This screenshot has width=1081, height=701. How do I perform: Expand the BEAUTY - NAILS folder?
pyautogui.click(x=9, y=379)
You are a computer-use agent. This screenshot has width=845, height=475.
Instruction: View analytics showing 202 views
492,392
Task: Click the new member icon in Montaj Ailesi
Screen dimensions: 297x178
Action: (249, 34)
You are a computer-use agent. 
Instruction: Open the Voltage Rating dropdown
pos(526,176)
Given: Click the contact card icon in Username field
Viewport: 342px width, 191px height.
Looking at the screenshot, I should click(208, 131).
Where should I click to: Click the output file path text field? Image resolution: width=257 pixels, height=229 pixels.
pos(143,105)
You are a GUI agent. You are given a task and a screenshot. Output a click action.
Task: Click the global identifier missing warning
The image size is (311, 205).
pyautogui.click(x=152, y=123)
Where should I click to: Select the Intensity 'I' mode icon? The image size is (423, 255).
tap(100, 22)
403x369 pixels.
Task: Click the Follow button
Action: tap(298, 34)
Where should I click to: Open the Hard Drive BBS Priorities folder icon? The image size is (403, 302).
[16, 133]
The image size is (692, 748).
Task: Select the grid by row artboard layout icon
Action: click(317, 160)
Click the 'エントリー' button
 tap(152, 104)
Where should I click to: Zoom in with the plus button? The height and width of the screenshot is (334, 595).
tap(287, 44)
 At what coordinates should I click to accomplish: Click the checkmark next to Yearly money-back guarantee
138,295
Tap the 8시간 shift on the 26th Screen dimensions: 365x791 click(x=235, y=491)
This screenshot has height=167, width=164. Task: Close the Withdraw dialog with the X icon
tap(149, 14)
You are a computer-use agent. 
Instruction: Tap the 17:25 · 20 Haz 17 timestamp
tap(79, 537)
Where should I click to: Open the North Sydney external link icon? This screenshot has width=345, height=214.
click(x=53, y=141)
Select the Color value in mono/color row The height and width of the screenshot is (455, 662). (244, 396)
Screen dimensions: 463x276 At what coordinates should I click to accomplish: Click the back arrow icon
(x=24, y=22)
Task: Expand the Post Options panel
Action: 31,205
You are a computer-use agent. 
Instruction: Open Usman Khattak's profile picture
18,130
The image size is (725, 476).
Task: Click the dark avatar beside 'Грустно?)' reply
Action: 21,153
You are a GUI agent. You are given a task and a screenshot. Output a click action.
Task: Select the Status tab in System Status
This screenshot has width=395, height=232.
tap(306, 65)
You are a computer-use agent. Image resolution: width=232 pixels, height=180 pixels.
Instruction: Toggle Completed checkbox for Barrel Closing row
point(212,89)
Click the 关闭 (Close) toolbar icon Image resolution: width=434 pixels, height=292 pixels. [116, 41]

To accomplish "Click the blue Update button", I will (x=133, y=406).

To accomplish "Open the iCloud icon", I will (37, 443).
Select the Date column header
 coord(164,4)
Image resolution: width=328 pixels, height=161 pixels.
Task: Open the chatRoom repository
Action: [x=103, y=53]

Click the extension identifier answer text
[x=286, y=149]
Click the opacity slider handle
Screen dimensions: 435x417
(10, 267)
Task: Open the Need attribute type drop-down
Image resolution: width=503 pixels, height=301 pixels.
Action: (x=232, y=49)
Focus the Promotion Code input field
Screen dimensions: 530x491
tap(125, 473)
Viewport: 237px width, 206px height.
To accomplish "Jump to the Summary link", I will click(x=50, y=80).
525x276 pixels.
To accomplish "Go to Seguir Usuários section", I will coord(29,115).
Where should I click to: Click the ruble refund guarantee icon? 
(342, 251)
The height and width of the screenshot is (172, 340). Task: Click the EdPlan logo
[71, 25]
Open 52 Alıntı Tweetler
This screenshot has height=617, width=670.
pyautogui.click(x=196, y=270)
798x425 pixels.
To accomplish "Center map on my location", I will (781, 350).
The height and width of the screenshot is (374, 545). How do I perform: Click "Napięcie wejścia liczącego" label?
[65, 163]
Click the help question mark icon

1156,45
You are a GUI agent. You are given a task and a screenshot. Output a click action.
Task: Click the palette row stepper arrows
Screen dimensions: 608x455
-------------------------
* [What to work on] Where does the string "will" appear in the records? Copy every line that holds it.

* [Result of the exercise]
To accomplish "Click the blue Update button", I will (x=133, y=406).
To accomplish "Open the iCloud icon", I will (37, 443).
To accomplish "Jump to the Summary link", I will click(x=50, y=80).
To accomplish "Go to Seguir Usuários section", I will coord(29,115).
To accomplish "Center map on my location", I will (781, 350).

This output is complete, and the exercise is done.